Experimental program
Comparison scheme
Effect test

Embodiment 1

[0063] The hydrophilic SPG membrane with a pore size of 5.2 μm was soaked in water to fully wet the porous membrane. 0.8mL concentration is 40mg / mL recombinant human growth hormone (rhGH) aqueous solution as inner water phase (W 1 ), 0.4 g of polylactic acid-polyethylene glycol copolymer (PELA) with a molecular weight of 30,000 was dissolved in 8 mL of ethyl acetate as the oil phase (O). Mix the inner water phase and the oil phase, homogeneously emulsify for 30s, and get W 1 / O colostrum. The colostrum was added to 48 mL of 1% wt polyvinyl alcohol (PVA) aqueous solution (W 2 ), magnetically stirred at 300rpm for 1min to prepare pre-double emulsion (W 1 / O / W 2 ), and then press the pre-complex emulsion under the operating pressure of 300kPa through the microporous membrane device (such as figure 1 ) to obtain a multiple emulsion, the emulsion film-passing time is less than 10s, then the multiple emulsion is stirred at room temperature with 0.9% NaCl of 1L for 4h to extract...

Embodiment 2

[0069] The hydrophilic SPG membrane with a pore size of 0.5 μm was soaked in water to fully wet the porous membrane. 1.0mL concentration is 100mg / mL recombinant human growth hormone (rhGH) aqueous solution as inner water phase (W 1 ), 0.2g of polylactic acid-polyethylene glycol copolymer (PELA) with a molecular weight of 10,000 and 0.2g of 20,000 was dissolved in 8mL of propyl acetate as the oil phase (O). Mix the inner water phase and the oil phase, homogeneously emulsify for 15s, and obtain (W 1 / O) type colostrum. This colostrum is added in the 1%wt PVA aqueous solution of 48mL, magnetic stirring 300rpm stirs 1min and prepares pre-double emulsion (W 1 / O / W 2 ), then press the pre-multiple emulsion through the microporous membrane device under the operating pressure of 2000kPa to obtain the multi-emulsion, the emulsion passing time is less than 10s, then under the room temperature of the multi-emulsion, stir 4h with 0.9% NaCl of 1L to extract ethyl acetate ester, and the...

Embodiment 3

[0071] The hydrophilic membrane with a pore size of 1.4 μm is soaked in water to fully wet the porous membrane. Dissolve 0.4g of polycaprolactone and polyethylene glycol copolymer with a molecular weight of 20,000 in 8mL ethyl propionate as the oil phase (O), mix 120mg of recombinant human growth hormone (rhGH) solid particles with the oil phase Mix and homogeneously emulsify for 15 seconds to obtain (S / O) type colostrum.

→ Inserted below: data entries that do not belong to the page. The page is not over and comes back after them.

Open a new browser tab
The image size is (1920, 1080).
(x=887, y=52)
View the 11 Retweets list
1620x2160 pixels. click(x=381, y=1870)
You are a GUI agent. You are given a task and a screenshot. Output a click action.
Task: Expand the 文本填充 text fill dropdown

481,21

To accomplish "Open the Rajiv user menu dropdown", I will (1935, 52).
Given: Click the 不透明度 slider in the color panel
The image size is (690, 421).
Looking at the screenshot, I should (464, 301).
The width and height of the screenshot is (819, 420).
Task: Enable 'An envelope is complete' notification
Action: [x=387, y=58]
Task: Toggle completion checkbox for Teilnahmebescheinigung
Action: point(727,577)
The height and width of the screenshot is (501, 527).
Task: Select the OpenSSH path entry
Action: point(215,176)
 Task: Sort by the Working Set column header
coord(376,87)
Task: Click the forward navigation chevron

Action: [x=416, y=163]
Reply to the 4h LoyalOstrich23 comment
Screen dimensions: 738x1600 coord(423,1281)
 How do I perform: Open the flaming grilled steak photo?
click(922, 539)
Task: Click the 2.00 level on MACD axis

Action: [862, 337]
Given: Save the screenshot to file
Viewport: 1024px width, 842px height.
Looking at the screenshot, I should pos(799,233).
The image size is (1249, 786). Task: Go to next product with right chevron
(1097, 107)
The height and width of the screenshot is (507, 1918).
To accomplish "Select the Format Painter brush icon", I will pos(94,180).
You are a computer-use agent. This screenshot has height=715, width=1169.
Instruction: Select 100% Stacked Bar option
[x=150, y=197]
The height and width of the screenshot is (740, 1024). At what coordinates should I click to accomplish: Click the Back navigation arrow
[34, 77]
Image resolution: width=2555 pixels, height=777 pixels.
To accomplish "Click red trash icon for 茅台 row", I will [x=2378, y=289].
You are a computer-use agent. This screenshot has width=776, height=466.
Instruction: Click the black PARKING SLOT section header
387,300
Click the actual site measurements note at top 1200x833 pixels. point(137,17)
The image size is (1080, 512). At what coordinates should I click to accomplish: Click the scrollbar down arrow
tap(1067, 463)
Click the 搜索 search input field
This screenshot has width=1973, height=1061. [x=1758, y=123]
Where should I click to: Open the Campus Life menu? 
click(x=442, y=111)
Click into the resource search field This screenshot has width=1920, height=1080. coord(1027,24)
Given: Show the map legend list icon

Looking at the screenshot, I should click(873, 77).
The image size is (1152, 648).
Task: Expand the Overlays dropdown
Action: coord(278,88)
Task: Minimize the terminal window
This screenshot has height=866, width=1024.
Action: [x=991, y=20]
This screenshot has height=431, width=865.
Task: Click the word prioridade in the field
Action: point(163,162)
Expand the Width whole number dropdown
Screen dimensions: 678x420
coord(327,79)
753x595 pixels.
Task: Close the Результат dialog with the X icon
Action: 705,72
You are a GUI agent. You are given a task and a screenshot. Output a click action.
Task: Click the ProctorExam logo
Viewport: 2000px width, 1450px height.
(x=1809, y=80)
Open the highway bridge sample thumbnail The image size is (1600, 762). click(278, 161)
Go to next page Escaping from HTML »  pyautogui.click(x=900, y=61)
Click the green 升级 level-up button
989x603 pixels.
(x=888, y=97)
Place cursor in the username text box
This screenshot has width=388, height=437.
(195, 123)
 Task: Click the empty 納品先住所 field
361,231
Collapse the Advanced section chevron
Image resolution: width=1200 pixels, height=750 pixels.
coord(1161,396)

This colostrum is added in the 1%wt PVA aqueous solution of 48mL, magnetic stirring 300rpm stirs 1min and prepares pre-double emulsion (S / O / W 2 ), and then press the pre-multiple emulsion through the microporous membrane device under the operating pressure of 800kPa to obtain the multi-emulsion, the emulsion passing time is less than 10s, then under the room temperature of the multi-emulsion, stir 4h with 0.9% NaCl of 1L to extract ethyl acetate ester, and then centrifuged to obtain drug-loaded microcapsules. The obtained microcapsules were vacuum-dried for...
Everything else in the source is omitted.